Wage increases are also back and that indicates confidence, but we have to see it as a headwind for the next quarter in terms of margins because wage inflation is back. . that in the context of the Covid crisis, it’s not a huge decline.
Would you raise your price targets based on these gains?
There may be a 5-7% revision because we have already updated it a bit. That being said, we need to see what the Q3, Q4 margins will be like because the currency is appreciating and there are also wage increases. Internally, there is a strong rebound in growth across all B2C verticals like retail and BFSI, where the Covid-led transformation is accelerating. Vendor consolidation could have worked in favor of larger vendors like TCS because this is a strong rebound after a soft first quarter. Even the full-year figures are likely to be flat.
Are we going to see more buybacks in the IT package? Wipro has also announced one, will Infosys do the same?

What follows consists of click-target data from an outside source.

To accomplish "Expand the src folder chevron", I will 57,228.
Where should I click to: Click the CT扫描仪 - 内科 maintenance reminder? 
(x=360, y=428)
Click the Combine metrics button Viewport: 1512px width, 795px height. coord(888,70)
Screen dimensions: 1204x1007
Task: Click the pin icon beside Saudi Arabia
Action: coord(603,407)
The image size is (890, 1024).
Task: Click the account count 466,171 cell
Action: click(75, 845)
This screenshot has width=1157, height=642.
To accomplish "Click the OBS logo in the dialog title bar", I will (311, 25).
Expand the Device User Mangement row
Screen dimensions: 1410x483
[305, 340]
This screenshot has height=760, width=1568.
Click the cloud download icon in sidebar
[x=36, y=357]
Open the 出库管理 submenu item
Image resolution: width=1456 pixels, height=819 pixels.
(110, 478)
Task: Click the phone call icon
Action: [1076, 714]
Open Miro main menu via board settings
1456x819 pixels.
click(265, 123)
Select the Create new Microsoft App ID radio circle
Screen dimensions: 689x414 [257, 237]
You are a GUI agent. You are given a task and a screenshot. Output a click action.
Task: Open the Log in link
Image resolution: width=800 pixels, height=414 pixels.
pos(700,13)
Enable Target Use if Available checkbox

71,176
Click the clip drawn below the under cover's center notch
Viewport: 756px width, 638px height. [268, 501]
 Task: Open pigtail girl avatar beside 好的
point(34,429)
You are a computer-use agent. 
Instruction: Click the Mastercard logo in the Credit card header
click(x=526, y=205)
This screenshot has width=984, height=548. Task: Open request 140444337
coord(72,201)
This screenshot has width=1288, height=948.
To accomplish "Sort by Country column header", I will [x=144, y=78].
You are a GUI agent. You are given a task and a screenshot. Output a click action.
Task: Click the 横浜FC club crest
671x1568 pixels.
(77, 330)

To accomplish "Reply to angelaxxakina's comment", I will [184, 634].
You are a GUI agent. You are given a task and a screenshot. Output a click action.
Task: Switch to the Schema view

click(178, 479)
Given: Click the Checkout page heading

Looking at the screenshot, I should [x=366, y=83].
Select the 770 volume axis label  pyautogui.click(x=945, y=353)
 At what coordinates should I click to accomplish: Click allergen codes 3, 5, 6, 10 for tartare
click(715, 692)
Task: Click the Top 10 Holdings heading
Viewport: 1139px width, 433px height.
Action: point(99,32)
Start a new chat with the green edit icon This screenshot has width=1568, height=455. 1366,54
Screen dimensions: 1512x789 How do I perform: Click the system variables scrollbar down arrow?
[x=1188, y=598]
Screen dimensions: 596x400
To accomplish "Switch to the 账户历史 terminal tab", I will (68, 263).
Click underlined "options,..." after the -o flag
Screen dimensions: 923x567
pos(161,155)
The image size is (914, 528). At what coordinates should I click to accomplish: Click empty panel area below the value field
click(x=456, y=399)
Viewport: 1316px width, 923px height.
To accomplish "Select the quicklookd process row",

Anyway, Wipro was expected to announce a buyback because it has not been paying dividends and uses the buyback route. For Wipro, we are looking for a buyback of Rs 12,000 crore at least, probably more than that because Wipro also has Rs 30,000 crore of net cash. I expect a buyback on HCL in December because most of the cash flows from the IBM acquisition are behind them. As for Infosys, it depends on your choice. Infosys has broad institutional ownership and relies on the dividend-buyback tax advantage. So I wouldn’t comment on Infosys. But Wipro sure and HCL around December.
Do you see an increase in deals after the US presidential election?
There are many vendor consolidation and transformation deals in the works, so deal closings may increase. Big deals like Infosys Vanguard or the couple of deals TCS previously had on the insurance platform moved the lever for top tier IT companies.